Painfully blunt boundary lessons lately after dropping dd16 at school, running to DMV to get license renewed (2.5 hours) with 10 minutes to spare before home bound school meeting for oldest dd back at the school, then downtown for lunch, and happy connection at local artist gallery where dd and I meandered for an hour before I had to drop her then run back to school for meeting on Japan trip with youngest dd before running to first parenting coach meeting.
2.5 hours of very blunt lessons with Parenting Coach who invited youngest dd INTO the meeting, which is how I saw that going anways. DD16 and I both quite shocked by the.... bluntness of the boundaries. Honestly, I'm not sure I ever understood what a hard boundary looks like.

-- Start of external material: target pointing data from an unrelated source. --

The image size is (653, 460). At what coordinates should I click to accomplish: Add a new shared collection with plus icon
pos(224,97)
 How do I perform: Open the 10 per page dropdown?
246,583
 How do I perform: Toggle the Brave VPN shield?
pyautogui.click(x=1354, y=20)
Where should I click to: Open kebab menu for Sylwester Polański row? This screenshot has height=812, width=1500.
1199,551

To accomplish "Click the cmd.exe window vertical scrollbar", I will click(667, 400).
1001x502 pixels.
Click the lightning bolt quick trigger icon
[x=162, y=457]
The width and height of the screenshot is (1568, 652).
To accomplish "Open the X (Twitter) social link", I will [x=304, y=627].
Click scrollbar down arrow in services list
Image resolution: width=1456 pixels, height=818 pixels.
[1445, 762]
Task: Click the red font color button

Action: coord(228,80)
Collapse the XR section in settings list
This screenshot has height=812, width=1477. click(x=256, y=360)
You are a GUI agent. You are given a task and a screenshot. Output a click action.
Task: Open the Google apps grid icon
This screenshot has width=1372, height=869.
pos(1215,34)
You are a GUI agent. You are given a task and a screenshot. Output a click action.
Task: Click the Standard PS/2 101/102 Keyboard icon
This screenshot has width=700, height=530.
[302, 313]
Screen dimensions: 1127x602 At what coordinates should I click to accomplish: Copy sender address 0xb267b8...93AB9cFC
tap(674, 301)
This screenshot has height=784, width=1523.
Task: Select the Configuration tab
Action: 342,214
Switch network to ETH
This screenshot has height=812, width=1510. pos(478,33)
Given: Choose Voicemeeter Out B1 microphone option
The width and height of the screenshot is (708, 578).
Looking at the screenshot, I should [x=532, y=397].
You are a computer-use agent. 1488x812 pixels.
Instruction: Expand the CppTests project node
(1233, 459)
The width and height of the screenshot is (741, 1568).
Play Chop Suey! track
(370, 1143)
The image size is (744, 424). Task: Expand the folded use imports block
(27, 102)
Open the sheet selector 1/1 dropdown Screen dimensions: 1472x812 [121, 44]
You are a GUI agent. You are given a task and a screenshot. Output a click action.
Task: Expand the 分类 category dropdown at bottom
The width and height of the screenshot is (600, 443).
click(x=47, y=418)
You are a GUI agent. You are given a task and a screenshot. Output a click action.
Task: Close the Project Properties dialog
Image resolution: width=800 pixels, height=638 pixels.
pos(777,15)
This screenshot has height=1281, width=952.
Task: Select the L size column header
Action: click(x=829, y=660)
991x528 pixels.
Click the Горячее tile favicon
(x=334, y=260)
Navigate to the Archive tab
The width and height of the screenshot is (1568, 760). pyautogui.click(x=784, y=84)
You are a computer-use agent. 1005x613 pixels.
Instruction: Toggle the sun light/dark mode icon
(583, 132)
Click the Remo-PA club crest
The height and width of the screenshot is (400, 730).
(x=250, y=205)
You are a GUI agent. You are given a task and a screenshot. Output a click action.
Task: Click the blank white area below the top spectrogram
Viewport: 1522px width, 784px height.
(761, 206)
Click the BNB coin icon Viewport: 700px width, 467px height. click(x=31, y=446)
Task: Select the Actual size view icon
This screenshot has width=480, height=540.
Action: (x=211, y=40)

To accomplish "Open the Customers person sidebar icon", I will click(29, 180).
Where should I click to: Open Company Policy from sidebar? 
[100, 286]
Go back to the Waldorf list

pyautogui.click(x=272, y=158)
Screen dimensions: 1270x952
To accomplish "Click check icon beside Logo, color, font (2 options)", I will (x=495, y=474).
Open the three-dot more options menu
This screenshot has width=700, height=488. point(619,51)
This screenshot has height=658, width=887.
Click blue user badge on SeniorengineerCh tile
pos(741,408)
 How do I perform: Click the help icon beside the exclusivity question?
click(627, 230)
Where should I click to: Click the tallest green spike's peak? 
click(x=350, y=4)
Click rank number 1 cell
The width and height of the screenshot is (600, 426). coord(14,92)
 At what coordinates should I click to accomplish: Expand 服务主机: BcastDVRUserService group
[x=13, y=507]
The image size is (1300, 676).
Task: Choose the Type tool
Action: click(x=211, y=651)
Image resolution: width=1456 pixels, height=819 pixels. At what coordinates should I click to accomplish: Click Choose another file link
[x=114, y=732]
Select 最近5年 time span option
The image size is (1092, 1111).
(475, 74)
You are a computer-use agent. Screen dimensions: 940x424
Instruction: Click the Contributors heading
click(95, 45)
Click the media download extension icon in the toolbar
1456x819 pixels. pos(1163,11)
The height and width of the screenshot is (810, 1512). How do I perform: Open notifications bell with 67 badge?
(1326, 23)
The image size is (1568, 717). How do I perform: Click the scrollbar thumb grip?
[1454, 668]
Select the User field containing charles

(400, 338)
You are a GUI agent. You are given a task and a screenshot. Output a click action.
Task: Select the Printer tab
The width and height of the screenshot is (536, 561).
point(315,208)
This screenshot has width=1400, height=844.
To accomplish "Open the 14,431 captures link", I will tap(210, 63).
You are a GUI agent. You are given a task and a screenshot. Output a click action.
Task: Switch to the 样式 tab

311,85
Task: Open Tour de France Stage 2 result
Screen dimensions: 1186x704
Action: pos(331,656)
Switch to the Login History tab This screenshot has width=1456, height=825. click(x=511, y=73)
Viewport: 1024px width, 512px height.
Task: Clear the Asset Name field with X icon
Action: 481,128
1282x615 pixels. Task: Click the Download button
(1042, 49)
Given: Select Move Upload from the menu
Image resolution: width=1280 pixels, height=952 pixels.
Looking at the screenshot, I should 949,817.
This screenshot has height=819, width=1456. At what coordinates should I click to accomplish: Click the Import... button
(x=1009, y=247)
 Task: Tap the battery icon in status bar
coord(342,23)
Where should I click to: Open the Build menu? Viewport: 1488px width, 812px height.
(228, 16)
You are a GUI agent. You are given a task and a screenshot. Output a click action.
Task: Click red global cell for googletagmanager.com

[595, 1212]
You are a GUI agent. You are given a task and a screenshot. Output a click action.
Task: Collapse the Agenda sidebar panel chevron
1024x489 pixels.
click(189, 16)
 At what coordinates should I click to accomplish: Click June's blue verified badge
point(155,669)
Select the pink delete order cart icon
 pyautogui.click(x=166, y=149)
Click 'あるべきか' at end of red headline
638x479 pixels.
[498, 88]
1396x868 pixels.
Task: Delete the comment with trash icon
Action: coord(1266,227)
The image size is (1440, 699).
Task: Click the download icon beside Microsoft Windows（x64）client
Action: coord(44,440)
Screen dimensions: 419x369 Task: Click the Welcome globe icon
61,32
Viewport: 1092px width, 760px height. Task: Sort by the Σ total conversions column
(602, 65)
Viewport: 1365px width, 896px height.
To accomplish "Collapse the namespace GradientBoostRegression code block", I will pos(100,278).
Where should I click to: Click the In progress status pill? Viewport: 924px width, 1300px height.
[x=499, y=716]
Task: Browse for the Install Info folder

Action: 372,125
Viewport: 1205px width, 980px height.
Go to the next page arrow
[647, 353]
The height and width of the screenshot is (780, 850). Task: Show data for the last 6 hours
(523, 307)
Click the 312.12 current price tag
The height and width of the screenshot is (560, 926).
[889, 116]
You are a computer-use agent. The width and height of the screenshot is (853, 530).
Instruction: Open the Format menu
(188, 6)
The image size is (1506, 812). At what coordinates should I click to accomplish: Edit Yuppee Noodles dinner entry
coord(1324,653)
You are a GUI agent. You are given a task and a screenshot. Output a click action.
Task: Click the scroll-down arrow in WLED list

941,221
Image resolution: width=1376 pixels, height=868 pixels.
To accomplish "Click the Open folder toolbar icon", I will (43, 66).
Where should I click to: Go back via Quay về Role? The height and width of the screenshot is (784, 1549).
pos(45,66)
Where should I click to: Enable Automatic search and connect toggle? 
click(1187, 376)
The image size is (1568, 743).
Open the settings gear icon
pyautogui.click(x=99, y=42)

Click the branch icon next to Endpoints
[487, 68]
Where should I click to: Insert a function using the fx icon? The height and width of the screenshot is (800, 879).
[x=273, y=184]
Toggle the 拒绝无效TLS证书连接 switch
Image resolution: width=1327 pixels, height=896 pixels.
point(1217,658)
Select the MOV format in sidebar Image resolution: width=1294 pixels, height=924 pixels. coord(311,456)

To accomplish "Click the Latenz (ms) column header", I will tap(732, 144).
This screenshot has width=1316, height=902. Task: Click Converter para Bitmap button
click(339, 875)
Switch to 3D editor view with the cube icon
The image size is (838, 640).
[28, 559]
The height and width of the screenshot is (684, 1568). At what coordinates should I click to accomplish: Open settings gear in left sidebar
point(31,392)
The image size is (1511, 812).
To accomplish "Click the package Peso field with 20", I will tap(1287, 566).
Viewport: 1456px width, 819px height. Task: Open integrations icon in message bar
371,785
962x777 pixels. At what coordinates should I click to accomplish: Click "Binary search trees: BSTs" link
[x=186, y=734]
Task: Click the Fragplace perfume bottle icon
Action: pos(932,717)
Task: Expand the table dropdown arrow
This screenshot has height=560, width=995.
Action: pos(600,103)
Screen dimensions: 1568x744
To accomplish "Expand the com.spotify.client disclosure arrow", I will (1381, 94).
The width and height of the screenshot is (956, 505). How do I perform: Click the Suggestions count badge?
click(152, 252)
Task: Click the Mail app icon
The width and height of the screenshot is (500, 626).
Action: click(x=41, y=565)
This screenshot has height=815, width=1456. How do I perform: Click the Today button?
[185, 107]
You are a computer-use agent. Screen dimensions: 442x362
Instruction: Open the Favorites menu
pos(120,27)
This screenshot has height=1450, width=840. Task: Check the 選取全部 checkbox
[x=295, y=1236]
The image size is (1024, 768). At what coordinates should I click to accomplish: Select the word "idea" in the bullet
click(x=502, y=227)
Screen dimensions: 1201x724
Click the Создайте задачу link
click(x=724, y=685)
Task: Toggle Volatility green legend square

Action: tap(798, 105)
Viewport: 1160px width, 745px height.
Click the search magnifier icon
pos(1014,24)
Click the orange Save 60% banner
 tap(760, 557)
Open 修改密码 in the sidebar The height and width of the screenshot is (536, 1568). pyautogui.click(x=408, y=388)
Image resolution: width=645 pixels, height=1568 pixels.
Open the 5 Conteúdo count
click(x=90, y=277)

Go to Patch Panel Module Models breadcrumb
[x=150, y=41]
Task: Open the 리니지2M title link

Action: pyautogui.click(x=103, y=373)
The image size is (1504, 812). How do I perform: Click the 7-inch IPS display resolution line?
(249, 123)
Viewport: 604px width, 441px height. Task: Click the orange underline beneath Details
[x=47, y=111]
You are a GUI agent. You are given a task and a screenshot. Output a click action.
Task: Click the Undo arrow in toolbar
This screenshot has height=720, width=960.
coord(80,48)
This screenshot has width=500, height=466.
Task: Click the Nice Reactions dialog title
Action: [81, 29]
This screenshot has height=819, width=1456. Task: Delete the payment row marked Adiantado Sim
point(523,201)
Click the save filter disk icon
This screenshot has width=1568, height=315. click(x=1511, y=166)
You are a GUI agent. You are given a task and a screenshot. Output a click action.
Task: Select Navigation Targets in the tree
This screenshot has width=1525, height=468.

There have to be limits, and I'm right there, standing on them, and noticing sometimes I don't know what I'm standing on as I'm standing. Revelation, honestly.
Good news is DD18 put a good plan in place for finishing senior year, earlier that day. Anxiety, and depression are something she's going to have to learn to deal with, and overcome, like everyone else.
I realize I'm typically held hostage by the girls' valleys, and that's MY thing to deal with, and overcome.
I have another appointment, with different Parenting Coach. Will be interested to hear if it's exact same, or different. Will attend without youngest this time... this time just for me.
Switching back to Thursday evening's parenting coach appointment.... DD16 and I were a few minutes late coming from Japan meeting... dd going very soon on school trip, and we wheeled into the wrong parking lot. I left DD the keys, and money for parking, figured out the quickest way TO the front door was UP a very steep 2 part hill, so dug my heels in, and hustled to the appointment, which was harder still, bc T not listed ANYWHERE, and she finally picked up the phone. Just a lot of chaos, which seems to me is typical in my life.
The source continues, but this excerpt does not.